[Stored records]

┄┄┄┄┄┄┄┄┄┄┄┄┄┄┄┄┄┄┄┄

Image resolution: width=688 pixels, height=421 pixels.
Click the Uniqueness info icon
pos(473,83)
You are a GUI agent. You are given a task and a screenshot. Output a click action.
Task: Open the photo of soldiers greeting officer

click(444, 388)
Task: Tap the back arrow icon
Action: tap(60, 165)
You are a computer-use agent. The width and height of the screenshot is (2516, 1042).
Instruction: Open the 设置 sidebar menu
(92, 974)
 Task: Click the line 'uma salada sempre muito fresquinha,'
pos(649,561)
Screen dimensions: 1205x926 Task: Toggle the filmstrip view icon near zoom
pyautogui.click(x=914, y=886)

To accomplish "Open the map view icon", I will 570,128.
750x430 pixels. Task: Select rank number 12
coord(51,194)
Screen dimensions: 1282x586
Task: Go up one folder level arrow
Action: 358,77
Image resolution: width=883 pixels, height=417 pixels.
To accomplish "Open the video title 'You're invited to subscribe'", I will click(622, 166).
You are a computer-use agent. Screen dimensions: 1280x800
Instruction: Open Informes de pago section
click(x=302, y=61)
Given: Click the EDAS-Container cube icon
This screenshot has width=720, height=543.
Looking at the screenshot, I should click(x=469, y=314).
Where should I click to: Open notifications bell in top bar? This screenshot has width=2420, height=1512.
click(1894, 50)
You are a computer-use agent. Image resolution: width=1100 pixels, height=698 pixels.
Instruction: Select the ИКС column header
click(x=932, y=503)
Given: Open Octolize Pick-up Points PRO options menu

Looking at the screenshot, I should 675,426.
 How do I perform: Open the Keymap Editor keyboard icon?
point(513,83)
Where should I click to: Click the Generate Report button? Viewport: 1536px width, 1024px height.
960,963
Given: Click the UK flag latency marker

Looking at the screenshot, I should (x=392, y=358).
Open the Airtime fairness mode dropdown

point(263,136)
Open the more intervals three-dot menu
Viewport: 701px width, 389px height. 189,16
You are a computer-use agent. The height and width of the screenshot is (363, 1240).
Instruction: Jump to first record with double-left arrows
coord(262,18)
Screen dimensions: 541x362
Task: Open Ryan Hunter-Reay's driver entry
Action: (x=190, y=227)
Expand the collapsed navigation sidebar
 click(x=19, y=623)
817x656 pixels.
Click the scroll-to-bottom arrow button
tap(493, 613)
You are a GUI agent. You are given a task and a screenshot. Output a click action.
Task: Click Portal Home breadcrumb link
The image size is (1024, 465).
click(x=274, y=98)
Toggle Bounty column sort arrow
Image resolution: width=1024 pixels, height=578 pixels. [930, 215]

┄┄┄┄┄┄┄┄┄┄┄┄┄┄┄┄┄┄┄┄

## AIM OF THE TASK
Print every record above once more, exactly as written.

## WRITTEN SOLUTION
Image resolution: width=688 pixels, height=421 pixels.
Click the Uniqueness info icon
pos(473,83)
You are a GUI agent. You are given a task and a screenshot. Output a click action.
Task: Open the photo of soldiers greeting officer

click(444, 388)
Task: Tap the back arrow icon
Action: tap(60, 165)
You are a computer-use agent. The width and height of the screenshot is (2516, 1042).
Instruction: Open the 设置 sidebar menu
(92, 974)
 Task: Click the line 'uma salada sempre muito fresquinha,'
pos(649,561)
Screen dimensions: 1205x926 Task: Toggle the filmstrip view icon near zoom
pyautogui.click(x=914, y=886)

To accomplish "Open the map view icon", I will 570,128.
750x430 pixels. Task: Select rank number 12
coord(51,194)
Screen dimensions: 1282x586
Task: Go up one folder level arrow
Action: 358,77
Image resolution: width=883 pixels, height=417 pixels.
To accomplish "Open the video title 'You're invited to subscribe'", I will click(622, 166).
You are a computer-use agent. Screen dimensions: 1280x800
Instruction: Open Informes de pago section
click(x=302, y=61)
Given: Click the EDAS-Container cube icon
This screenshot has width=720, height=543.
Looking at the screenshot, I should click(x=469, y=314).
Where should I click to: Open notifications bell in top bar? This screenshot has width=2420, height=1512.
click(1894, 50)
You are a computer-use agent. Image resolution: width=1100 pixels, height=698 pixels.
Instruction: Select the ИКС column header
click(x=932, y=503)
Given: Open Octolize Pick-up Points PRO options menu

Looking at the screenshot, I should 675,426.
 How do I perform: Open the Keymap Editor keyboard icon?
point(513,83)
Where should I click to: Click the Generate Report button? Viewport: 1536px width, 1024px height.
960,963
Given: Click the UK flag latency marker

Looking at the screenshot, I should (x=392, y=358).
Open the Airtime fairness mode dropdown

point(263,136)
Open the more intervals three-dot menu
Viewport: 701px width, 389px height. 189,16
You are a computer-use agent. The height and width of the screenshot is (363, 1240).
Instruction: Jump to first record with double-left arrows
coord(262,18)
Screen dimensions: 541x362
Task: Open Ryan Hunter-Reay's driver entry
Action: (x=190, y=227)
Expand the collapsed navigation sidebar
 click(x=19, y=623)
817x656 pixels.
Click the scroll-to-bottom arrow button
tap(493, 613)
You are a GUI agent. You are given a task and a screenshot. Output a click action.
Task: Click Portal Home breadcrumb link
The image size is (1024, 465).
click(x=274, y=98)
Toggle Bounty column sort arrow
Image resolution: width=1024 pixels, height=578 pixels. [930, 215]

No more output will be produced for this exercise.